As for the central region, with Zhengzhou at its core, it is the main political, economic and transportation hub of the province. As for the central region, with Zhengzhou as its core, serves as the province's primary hub for political, economic, and transportation. This area exhibits high NOx and VOCs emissions along with the highest CO2 emission levels in the province. Zhengzhou recorded 125.6 kt of NOx emissions in 2022, ranking second in the province, with mobile source and oil storage and transportation contributing 61.0 %. The city's VOCs emissions reached 106.3 kt, ranking first provincially, with mobile source and oil storage and transportation accounting for over 30.0 % of the total. Despite generating the province's largest CO2 emissions (625.7 Mt), the carbon intensity remains relatively low at 4.8 kt per CNY 108 GDP, attributed to substantial economic output representing 21.1 % of provincial (HBS, 2023). The city's vehicle fleet consists of 4.6 million units, accounting 23 % of the provincial total, and ranks first in the province in terms of passenger vehicles, heavy-duty trucks, and new registrations (ZBS, 2023). This extensive transportation infrastructure and logistics operations make road transport the primary contributor to air pollution and carbon emissions both.

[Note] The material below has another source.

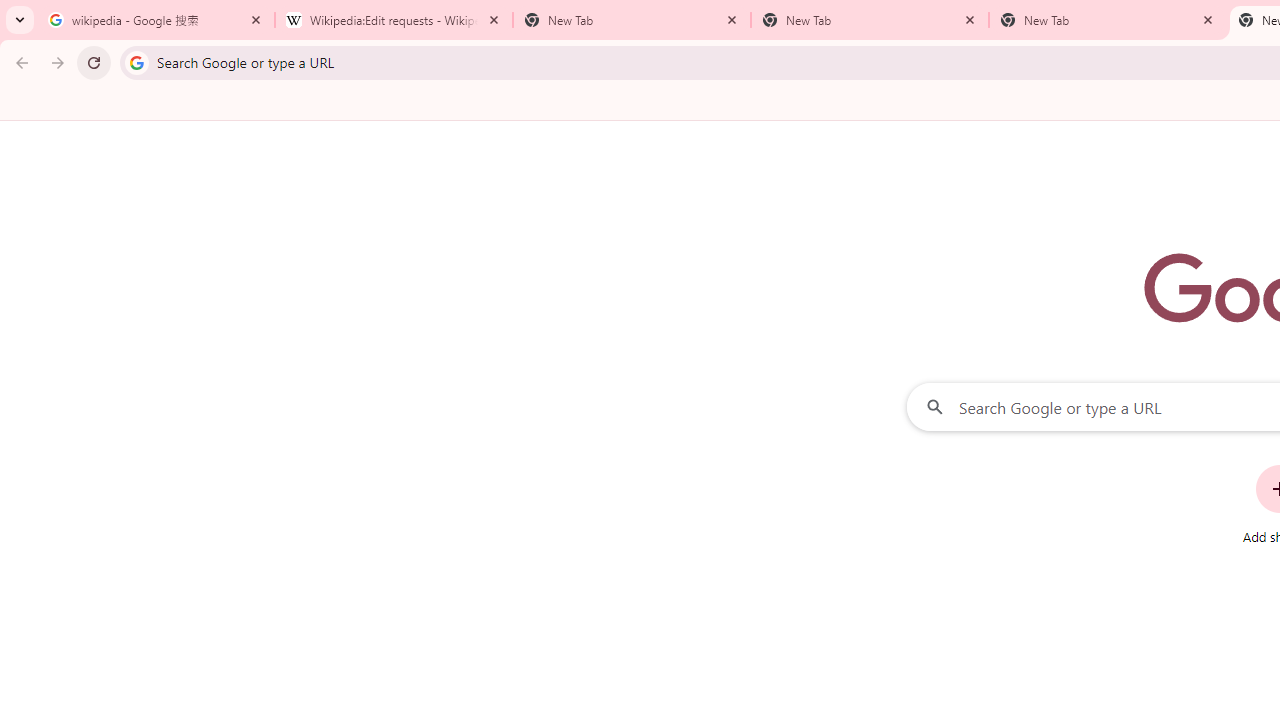 This screenshot has width=1280, height=720. What do you see at coordinates (1107, 20) in the screenshot?
I see `'New Tab'` at bounding box center [1107, 20].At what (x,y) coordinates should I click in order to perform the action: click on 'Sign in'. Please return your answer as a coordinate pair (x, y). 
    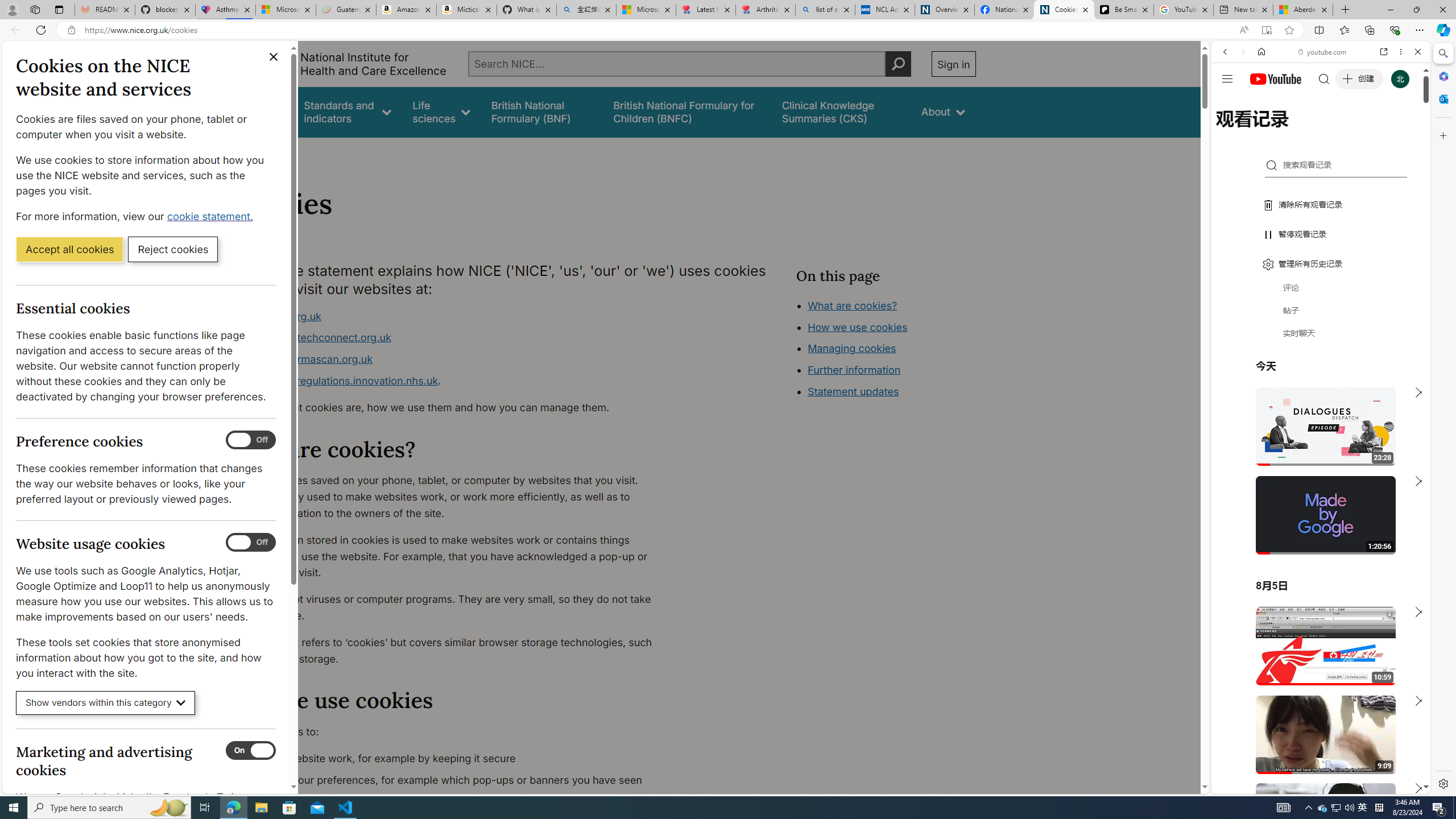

In addition, the western region, including Luoyang, Pingdingshan, and Jiyuan, utilizes its abundant coal resources to support the development of energy and chemical industries, leading to increased SO2 emissions and a high carbon dioxide intensity. Jiyuan exemplifies this high-carbon emission model, with 378.8 kt of SO2 emission and 349.7 Mt of CO2 emission in 2022. Its carbon intensity of 438.4 kt per CNY 108 GDP is 3.7 times higher than that the provincial average. Emission sources analysis reveal that industrial source contributes 94.0 % of SO2 emission, while industrial source (41.7 %) and electricity and thermal power source (42.2 %) together account for 83.9 % of CO2 emission.
In the southern (Zhumadian, Xinyang, Zhoukou) and eastern (Kaifeng, Shangqiu) regions of Henan Province, the most notable feature is that the NH3 emissions from agricultural activities are relatively large, but the total amount and intensity of carbon emissions are relatively low. For instance, the proportion of the primary industry in the GDP of Zhumadian in the southern region is 17.6 %, which is the highest in the province. A large livestock population, including 6.7 million pigs and 53.6 million poultry, generates 76.8 kt of NH3 emissions (ZBS, 2024), of which agricultural sources account for 96.5 %. On the contrary, the total regional CO2 emissions were only 163.3 Mt, with an emission intensity of 50 000 kt per CNY 108 GDP, which was significantly lower than that of northern industrial cities. The NH3 emissions of Shangqiu in the eastern region were 666 kt, ranking fourth in the province and far exceeding the provincial average. In contrast, the regional CO2 emissions were lower than the provincial average. Together, they form an “agricultural-dominated” emission model that is completely different from that of the industrial cities in the north.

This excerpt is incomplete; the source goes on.